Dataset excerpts
((

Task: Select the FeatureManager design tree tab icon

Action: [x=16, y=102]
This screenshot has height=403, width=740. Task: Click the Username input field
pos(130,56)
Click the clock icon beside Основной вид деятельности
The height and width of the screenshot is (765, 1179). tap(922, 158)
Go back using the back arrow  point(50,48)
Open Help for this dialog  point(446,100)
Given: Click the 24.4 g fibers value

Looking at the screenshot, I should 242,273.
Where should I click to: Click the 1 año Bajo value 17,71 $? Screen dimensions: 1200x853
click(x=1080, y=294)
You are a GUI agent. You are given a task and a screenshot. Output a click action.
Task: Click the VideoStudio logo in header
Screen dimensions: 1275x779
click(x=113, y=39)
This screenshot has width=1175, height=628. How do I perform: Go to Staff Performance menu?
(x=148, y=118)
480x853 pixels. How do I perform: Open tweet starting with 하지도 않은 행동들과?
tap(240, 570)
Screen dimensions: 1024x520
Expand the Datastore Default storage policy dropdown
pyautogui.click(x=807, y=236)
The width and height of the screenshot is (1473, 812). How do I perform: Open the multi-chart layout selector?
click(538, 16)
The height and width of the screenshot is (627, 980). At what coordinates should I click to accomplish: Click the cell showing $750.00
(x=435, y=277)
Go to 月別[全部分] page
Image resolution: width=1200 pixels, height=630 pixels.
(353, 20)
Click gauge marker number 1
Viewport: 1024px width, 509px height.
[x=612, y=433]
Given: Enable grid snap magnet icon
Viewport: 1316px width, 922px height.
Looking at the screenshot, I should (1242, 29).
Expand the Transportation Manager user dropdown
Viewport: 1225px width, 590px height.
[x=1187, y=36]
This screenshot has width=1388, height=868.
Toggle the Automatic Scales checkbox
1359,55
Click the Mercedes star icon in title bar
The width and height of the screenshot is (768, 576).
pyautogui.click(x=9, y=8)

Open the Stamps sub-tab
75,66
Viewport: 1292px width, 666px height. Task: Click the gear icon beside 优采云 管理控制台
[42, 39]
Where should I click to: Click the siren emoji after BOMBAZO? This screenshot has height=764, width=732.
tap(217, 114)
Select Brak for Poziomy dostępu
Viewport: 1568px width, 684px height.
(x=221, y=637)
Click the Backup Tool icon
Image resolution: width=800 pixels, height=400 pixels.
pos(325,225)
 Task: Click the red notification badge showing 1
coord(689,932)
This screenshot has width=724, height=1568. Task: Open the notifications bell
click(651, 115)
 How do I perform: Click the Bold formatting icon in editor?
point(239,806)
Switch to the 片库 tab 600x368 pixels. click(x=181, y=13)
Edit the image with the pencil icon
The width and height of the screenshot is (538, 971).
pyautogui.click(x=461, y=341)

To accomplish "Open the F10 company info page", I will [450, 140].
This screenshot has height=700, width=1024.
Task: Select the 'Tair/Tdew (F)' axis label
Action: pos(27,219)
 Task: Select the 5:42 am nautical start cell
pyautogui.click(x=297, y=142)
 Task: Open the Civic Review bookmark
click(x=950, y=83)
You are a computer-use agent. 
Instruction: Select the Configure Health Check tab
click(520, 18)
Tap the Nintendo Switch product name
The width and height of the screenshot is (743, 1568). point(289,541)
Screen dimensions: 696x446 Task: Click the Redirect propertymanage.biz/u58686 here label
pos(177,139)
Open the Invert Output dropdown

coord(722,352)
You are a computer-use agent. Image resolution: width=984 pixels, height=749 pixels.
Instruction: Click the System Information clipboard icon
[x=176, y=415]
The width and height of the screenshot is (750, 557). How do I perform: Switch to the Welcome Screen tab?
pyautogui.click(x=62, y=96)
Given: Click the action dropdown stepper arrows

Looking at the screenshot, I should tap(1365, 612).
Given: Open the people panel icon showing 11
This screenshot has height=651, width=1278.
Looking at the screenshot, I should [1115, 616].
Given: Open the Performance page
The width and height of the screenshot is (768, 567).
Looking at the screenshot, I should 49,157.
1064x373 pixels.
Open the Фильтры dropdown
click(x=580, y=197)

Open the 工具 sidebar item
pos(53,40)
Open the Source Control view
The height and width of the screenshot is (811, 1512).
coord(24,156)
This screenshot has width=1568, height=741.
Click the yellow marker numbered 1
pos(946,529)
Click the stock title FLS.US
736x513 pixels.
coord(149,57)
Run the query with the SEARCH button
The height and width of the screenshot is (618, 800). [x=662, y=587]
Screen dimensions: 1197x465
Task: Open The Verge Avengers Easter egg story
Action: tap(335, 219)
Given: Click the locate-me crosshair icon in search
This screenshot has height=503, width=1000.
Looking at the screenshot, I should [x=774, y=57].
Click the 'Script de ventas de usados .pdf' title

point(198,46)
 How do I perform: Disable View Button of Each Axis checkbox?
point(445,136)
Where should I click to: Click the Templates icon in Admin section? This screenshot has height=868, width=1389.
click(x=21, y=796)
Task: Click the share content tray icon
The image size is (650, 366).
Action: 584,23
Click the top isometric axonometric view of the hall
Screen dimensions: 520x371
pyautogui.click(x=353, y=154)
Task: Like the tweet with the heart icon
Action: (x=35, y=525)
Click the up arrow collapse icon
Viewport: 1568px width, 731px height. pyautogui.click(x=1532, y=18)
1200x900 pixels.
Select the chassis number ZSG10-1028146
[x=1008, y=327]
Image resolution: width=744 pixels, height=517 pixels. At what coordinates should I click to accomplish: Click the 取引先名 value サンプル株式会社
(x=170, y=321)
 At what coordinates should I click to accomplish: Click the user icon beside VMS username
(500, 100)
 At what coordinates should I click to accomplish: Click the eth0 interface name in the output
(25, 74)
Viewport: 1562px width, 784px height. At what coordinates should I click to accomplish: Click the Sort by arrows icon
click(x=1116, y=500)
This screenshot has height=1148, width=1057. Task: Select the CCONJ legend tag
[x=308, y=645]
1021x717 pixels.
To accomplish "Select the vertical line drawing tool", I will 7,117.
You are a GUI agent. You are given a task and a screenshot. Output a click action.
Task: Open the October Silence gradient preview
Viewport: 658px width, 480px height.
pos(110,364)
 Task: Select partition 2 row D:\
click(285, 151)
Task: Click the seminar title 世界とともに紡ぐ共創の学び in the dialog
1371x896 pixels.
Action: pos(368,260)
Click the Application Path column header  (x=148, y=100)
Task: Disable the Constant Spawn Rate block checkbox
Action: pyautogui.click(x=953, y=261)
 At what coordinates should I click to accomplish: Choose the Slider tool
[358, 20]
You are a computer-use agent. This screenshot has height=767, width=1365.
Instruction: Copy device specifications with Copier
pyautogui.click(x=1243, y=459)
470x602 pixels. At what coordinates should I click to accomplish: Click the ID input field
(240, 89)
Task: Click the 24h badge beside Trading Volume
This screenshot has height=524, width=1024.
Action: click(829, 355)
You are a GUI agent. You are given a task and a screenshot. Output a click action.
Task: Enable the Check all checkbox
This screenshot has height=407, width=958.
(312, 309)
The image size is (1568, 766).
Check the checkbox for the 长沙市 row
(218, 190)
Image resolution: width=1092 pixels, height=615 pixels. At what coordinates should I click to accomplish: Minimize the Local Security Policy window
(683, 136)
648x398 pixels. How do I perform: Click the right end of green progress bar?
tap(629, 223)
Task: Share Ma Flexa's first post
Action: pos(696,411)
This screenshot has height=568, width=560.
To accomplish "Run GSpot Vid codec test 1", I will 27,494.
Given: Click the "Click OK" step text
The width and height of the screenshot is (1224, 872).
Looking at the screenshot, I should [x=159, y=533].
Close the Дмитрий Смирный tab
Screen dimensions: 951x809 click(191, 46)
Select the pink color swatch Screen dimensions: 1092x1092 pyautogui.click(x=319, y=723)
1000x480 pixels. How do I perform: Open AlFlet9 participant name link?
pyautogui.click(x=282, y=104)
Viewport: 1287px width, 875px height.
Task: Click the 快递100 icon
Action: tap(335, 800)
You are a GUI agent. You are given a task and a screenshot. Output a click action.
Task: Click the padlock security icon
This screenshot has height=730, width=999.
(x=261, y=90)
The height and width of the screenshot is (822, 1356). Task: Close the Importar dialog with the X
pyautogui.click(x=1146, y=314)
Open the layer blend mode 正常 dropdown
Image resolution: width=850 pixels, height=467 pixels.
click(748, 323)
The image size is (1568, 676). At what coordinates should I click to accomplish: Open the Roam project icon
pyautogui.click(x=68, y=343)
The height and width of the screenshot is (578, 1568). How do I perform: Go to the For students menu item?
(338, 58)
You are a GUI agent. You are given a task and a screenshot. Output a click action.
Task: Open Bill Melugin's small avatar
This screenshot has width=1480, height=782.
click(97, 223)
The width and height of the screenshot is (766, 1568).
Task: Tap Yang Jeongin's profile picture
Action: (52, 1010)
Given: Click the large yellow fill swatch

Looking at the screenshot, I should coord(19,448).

))

» **Task goal**
If a line of the data above holds the string "Enable", count it, then state only the total.

» **Written reply**
2